Updates

With flexible funding, Finland continues support for humanitarian response in Syria

23 May 2019

A doctor examines a newborn baby in a UNFPA-supported clinic in Zaatari refugee camp, Jordan. © UNFPA Jordan

The Government of Finland has contributed €1.5 million to support UNFPA’s humanitarian response in Syria, enabling the organization to deliver sexual and reproductive health and protection services to the communities where the needs are most acute. 

Signed on 7 May 2019 at UNFPA Headquarters in New York, the agreement marks the third consecutive year of Finland’s support for UNFPA’s Humanitarian Response Plan in Syria – now totalling €5.5 million since 2017.

The funding is allocated flexibly. As noted by Arthur Erken, UNFPA’s Director of Communication and Strategic Partnerships, this allows UNFPA to adjust its programming to meet the most urgent needs of Syria’s women and girls.

With support from Finland, UNFPA has provided long-term and emergency sexual and reproductive health services to affected communities across the country. These services include family planning, pre- and post-natal care, delivery care, early detection of cancer, treatment of sexually transmitted infections, and psychosocial support. 

From August 2017 through the end of 2018, UNFPA-supported services reached more than 31,000 people in 63 communities in Aleppo, Rural Damascus, As-Sweida and Dara’a governorates.

During the year’s fourth quarter, Finnish support enabled UNFPA to procure more than 19,000 dignity kits containing essential health and hygiene supplies. Through implementing partners, these have been distributed to the most vulnerable women and girls in internally displaced persons (IDP) camps in Aleppo, Hama, Latakia, Rural Damascus and Afrin, as well as among host communities. The remaining kits are ready for distribution wherever needs are most acute.

The funding from Finland has also enabled UNFPA to support a range of services for survivors of gender-based violence, delivered through women’s and girls’ safe spaces, youth centres and health facilities.

In Rural Damascus, the UNFPA-supported Family Protection Unit offers comprehensive medical services as well as psychosocial support, legal aid and vocational training for women and adolescents who have experienced gender-based violence. In Rural Sweida, UNFPA has supported Community Well-being Centres and two mobile teams providing comprehensive services for gender-based violence prevention and response, as well as a male clinic that aims to engage men and boys and raise awareness about gender-based violence.

Internally displaced women and girls receive sexual and reproductive health services at a UNFPA-supported mobile clinic in Syria. © UNFPA Syria

Finland’s support also contributed to UNFPA’s cross-border operations into Syria, managed from Jordan and Iraq and delivered through implementing partners.

From August 2017 to the end of 2018, cross-border operations managed from Iraq reached over 9,000 people in Syria with sexual and reproductive health services, and 8,000 with gender-based violence services, while also distributing 8,000 dignity kits and supporting emergency obstetric and neonatal health centres and mobile health units.

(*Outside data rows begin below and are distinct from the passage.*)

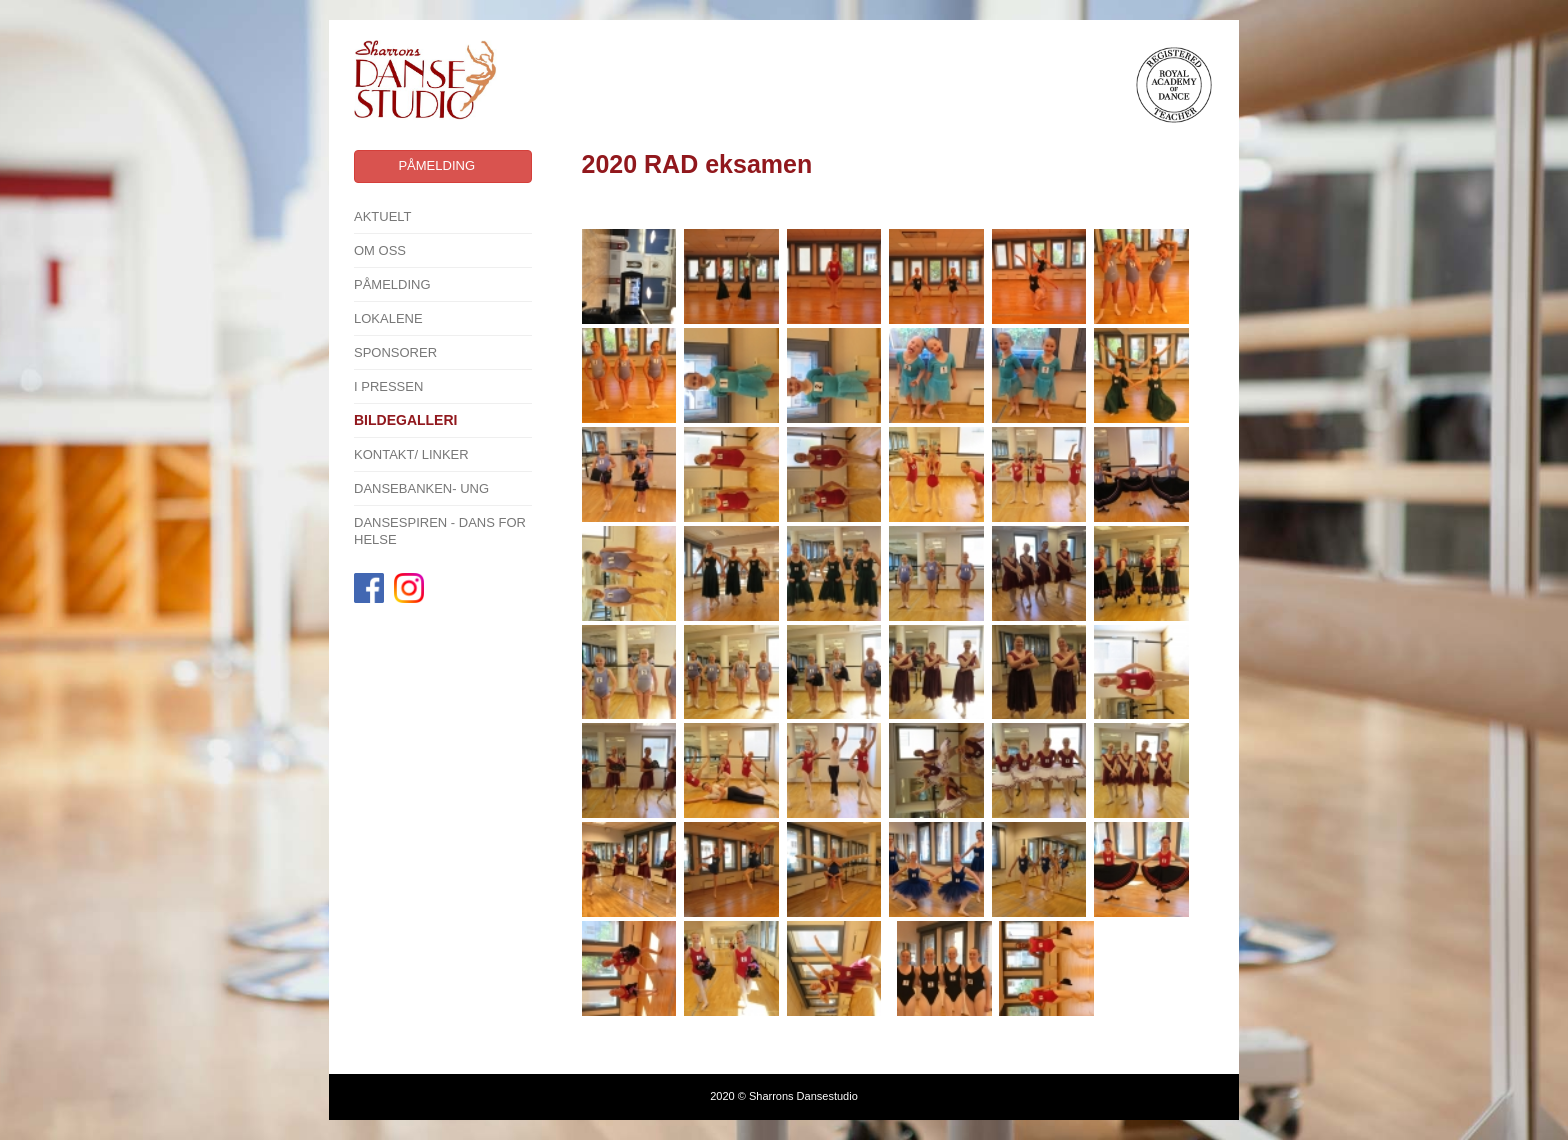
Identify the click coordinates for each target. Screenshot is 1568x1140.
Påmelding (392, 284)
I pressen (388, 386)
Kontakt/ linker (411, 454)
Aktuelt (383, 216)
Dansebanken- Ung (421, 488)
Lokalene (388, 318)
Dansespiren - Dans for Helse (440, 531)
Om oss (380, 250)
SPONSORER (395, 352)
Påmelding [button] (436, 165)
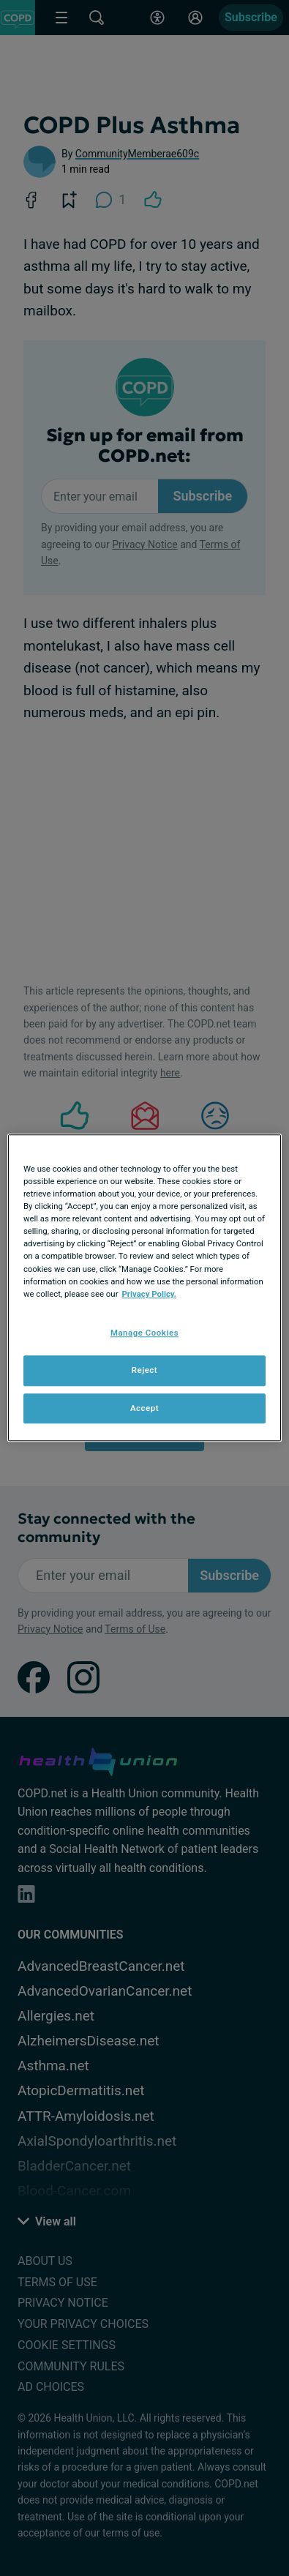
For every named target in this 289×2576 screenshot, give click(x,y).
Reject (145, 1370)
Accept (144, 1408)
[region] (144, 1288)
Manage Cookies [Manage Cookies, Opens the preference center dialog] (144, 1333)
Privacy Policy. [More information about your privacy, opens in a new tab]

From Jordan, UNFPA worked with implementing partners to deliver sexual and reproductive health services to 15 IDP and host communities in 2018, serving 38,000 women and girls and enabling over 5,700 safe deliveries. UNFPA also supported six emergency obstetric and newborn health facilities and nine primary health care facilities, as well as deploying 98 community health workers who made over 24,000 home visits throughout the year – their services contributing to a 19 per cent rise in family planning consultations.

“Finland is proud to support UNFPA’s life-saving programmes in Syria and neighboring countries,” said Jussi Tanner, Finland’s Deputy Permanent Representative to the United Nations. 

“Our flexible support helped UNFPA adapt its programmes to answer to the most urgent needs,” he added. “It helped strengthen national capacity to respond to gender based violence on the most vulnerable women and girls, and enhanced the provision of sexual and reproductive health services to women and girls in Syria.”